### TEXTE DONNÉ
Flammarion ressort le “Guide culinaire” d’Auguste Escoffier, qui jeta, dès 1903, les bases de la cuisine moderne: une somme indémodable…

Né en 1846 à Villeneuve-Loubet, à côté de Nice, et mort en 1935 quelques kilomètres plus loin, à Monte-Carlo, Auguste Escoffier est, avec Antonin Carême (1784-1833) et Joseph Favre (1849-1903), qu’il admirait, l’un des noms les plus célèbres de la gastronomie française. Chef renommé, il devint de son vivant le symbole de la perfection de la cuisine française; l’empereur d’Allemagne Guillaume II le surnomma ainsi « l’empereur des cuisiniers” après qu’il ait été son cuisinier le temps d’une croisière.

Sa carrière l’amena à propager le savoir-faire hexagonal à travers le monde, en ce qu’elle a accompagné le développement de l’industrie du luxe, des palaces, des paquebots – il travailla notamment à l’aménagement des cuisines des paquebots de la Hamburg-Amerika Linie… Son principal employeur puis associé fut César Ritz qui, après l’avoir engagé au Grand Hôtel de Monte-Carlo, lui confia l’ouverture du Savoy à Londres en 1892. Le même Ritz qui, six ans plus tard, lui confia les cuisines du Ritz de la place Vendôme à Paris, où il resta jusqu’à sa retraite en 1921. A la fin de sa vie, Escoffier est ainsi un homme célèbre, qui fait de la publicité pour Maggi auprès des ménagères ou qui rédige la préface du “Larousse gastronomique”, qui paraîtra trois ans après sa mort, en 1938.

### ACTIONS DEMANDÉES
1. Traduisez en anglais cette phrase du texte donné : « Son principal employeur puis associé fut César Ritz qui, après l’avoir engagé au Grand Hôtel de Monte-Carlo, lui confia l’ouverture du Savoy à Londres en 1892. »
2. Poursuivez le texte sur Auguste Escoffier à partir de sa dernière phrase.

### DONNÉES FOURNIES
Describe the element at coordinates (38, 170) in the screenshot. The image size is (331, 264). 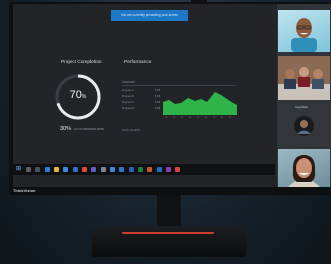
I see `task-view-icon` at that location.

### VOS RÉPONSES
1. His main employer, and later his partner, was César Ritz, who, after hiring him at the Grand Hôtel de Monte-Carlo, entrusted him with opening the Savoy in London in 1892.

2.
Un chef passeur

Car Escoffier n’a pas été qu’un immense chef, il a aussi énormément travaillé à consigner son expérience, dans des ouvrages aujourd’hui encore considérés comme des références par les professionnels. Et notamment son “Guide culinaire”, que Flammarion a la bonne idée de rééditer, même si on aurait aimé une introduction historique remettant en contexte l’homme et son oeuvre dans la gastronomie française. Cet ouvrage marqua en effet profondément son époque. Escoffier, fort de sa pratique en restaurant, se propose de simplifier la cuisine. C’est ainsi qu’il rationalisa la répartition des tâches dans la brigade, tout en veillant à l’image de marque du cuisinier.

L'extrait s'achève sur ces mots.